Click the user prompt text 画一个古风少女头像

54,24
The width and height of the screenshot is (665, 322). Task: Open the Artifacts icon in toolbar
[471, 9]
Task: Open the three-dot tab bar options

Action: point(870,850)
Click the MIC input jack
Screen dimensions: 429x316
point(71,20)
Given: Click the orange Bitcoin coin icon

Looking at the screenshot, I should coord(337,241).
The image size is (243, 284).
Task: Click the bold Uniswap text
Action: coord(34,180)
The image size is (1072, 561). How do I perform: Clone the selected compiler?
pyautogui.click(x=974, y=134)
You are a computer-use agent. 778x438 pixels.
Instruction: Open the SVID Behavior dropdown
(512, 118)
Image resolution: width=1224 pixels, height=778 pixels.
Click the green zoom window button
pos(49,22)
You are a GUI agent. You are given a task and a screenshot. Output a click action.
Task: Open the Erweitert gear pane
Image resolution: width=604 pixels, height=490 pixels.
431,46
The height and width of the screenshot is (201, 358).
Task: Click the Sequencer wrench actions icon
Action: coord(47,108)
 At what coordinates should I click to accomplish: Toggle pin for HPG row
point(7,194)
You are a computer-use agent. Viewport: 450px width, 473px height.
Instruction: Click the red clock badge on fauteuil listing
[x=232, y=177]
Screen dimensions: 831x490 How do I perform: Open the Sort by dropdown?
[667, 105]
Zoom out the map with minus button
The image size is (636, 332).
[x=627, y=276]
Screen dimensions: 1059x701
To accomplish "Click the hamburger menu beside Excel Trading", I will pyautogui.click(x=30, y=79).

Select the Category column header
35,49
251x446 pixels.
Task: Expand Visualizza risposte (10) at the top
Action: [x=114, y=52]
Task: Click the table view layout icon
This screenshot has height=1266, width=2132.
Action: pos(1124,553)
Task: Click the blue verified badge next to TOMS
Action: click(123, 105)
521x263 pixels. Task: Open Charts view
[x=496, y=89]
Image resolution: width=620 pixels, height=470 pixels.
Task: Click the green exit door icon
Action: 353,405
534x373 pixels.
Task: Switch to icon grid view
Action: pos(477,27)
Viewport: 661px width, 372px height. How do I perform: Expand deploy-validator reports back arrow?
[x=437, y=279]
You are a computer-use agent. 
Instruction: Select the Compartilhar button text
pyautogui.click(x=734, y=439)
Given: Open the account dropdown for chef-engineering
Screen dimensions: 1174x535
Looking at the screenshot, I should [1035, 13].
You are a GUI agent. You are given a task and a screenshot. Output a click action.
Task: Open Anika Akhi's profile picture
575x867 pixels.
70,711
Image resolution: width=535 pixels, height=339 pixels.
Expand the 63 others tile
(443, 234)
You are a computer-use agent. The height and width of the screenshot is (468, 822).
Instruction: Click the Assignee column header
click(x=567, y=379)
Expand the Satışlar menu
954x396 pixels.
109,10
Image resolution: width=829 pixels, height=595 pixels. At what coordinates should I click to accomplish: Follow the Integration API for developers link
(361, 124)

Task details:
Copy everything from the line containing "Image resolution: width=829" down to the end of the entries, requests included, and raise every number in the click coordinates by 44.

Task output:
Image resolution: width=829 pixels, height=595 pixels. At what coordinates should I click to accomplish: Follow the Integration API for developers link
(405, 168)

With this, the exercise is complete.